Possible mountain bike park in future for Sugar Hollow site
Published 9:08 am Thursday, February 18, 2016
What do you see when you survey 102 acres of steep, wooded hills and flat open spaces accessible by old logging roads? Elizabethton and Carter County Parks and Recreation officials envision a mountain bike park along with various other recreational features.
“Carter County has some of the best undeveloped mountain bike potential of any county I can think of,” said Ken Gouge, Chair of the Carter County P&R Board. “We think that along with the Hampton Watershed Mountain Bike Trails, if we developed Sugar Hollow —which we are just beginning to think about — that we could turn Carter County into a mountain biking destination that would be good for residents in more than one way, which we think will certainly attract tourism.”
The project is in the research phase, said Elizabethton P&R Director Mike Mains, adding the roads into the facility are narrow and would not currently be conducive to frequent traffic. Meetings have taken place between city and county P&R representatives and city engineers to analyze infrastructural requirements. The primary focus at current is determining needs, funding and goals for the city-owned site.
The site is located adjacent to the old Sugar Hollow landfill and features varied terrain, which Mains said is fantastic for a number of uses.
“It seems to be tailor-made for a mountain bike park,” said Gouge. “There’s a relatively flat area at the base with a series of steep hills that comprise most of the property.”
A few years ago, the area was logged, and the logging roads are still in fairly decent shape, Gouge said. “A lot of the work has already been done for us,” he added.

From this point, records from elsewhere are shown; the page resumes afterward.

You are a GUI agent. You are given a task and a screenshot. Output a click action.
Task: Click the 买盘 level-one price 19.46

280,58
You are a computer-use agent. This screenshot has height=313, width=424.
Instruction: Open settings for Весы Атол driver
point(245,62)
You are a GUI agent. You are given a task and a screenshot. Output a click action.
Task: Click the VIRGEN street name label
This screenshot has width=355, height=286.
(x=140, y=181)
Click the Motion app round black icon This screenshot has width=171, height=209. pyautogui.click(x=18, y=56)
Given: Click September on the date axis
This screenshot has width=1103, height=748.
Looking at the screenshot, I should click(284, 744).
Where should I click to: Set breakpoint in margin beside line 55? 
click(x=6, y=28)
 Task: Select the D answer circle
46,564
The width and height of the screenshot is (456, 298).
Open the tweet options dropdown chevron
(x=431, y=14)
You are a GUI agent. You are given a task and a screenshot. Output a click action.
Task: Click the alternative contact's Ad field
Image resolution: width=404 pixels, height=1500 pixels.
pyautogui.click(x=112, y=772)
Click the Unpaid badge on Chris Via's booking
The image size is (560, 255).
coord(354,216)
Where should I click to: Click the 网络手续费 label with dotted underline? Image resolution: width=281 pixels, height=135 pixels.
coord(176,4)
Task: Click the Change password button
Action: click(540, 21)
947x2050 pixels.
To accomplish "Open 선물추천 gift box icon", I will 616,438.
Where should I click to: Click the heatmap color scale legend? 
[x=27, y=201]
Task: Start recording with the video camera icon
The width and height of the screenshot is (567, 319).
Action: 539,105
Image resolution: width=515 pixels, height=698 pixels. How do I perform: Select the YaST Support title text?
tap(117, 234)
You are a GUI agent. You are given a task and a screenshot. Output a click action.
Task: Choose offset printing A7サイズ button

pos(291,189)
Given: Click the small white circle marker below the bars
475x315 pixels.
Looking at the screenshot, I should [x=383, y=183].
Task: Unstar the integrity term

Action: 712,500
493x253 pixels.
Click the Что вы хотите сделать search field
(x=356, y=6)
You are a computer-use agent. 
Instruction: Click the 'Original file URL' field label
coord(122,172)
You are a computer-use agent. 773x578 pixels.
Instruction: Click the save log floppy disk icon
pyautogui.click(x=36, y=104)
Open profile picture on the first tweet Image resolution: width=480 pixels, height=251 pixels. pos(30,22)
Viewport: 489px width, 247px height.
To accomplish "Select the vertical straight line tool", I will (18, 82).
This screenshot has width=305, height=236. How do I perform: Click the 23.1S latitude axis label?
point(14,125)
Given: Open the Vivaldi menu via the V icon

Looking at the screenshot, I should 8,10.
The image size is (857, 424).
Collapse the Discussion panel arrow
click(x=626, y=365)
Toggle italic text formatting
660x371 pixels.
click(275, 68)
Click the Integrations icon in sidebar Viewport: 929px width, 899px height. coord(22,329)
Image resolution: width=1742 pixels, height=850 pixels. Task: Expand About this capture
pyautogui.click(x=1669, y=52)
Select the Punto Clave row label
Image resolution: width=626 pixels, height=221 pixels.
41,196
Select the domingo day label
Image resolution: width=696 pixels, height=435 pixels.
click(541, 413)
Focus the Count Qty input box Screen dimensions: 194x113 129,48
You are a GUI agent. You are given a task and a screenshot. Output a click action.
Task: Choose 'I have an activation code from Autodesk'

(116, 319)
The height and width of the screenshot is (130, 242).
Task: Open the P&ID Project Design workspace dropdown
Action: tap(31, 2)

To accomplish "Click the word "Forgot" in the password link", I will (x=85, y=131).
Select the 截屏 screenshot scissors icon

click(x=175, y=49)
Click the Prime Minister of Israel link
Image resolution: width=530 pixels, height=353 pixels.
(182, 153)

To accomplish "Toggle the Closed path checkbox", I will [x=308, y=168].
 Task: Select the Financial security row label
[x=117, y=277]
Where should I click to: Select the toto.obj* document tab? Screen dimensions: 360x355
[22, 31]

According to Gouge, P&R officials in both the city and county have signed a memorandum of understanding with the Southern Off-Road Bike Association (SORBA) officials, who may help develop trails.
Though SORBA members regularly help with designing and building trails, Mains said needs exist that will require funding like creating parking areas and restrooms, connecting utilities, and acquiring liability coverage.
“It will take a lot of coordination and of thinking about how best to go about it, and we need to come up with the money,” said Gouge. “Funding from the county is very short, and with the city, even though it has a larger budget, it has limited funding for projects like this. But everything is looking very promising.”
Mains said the possibility of creating a dog park and disc golf course is great, though he said it is too early to confirm anything.
Additionally, natural resources are abundant, and Gouge believes these would lend themselves to excellent bird watching opportunities and the potential for nature trails. Gouge said he has mentioned the concept to folks with the Herndon Chapter of the Ornithological Society, who currently host bird walks around Sycamore Shoals State Historic Area as well as annual bird counts.
City and county P&R officials plan to meet within the next two weeks to discuss the next steps for this project.
“It’s a natural beauty,” said Mains. “We have a great opportunity with this location to facilitate a multi-use recreational area for our residents and visitors.”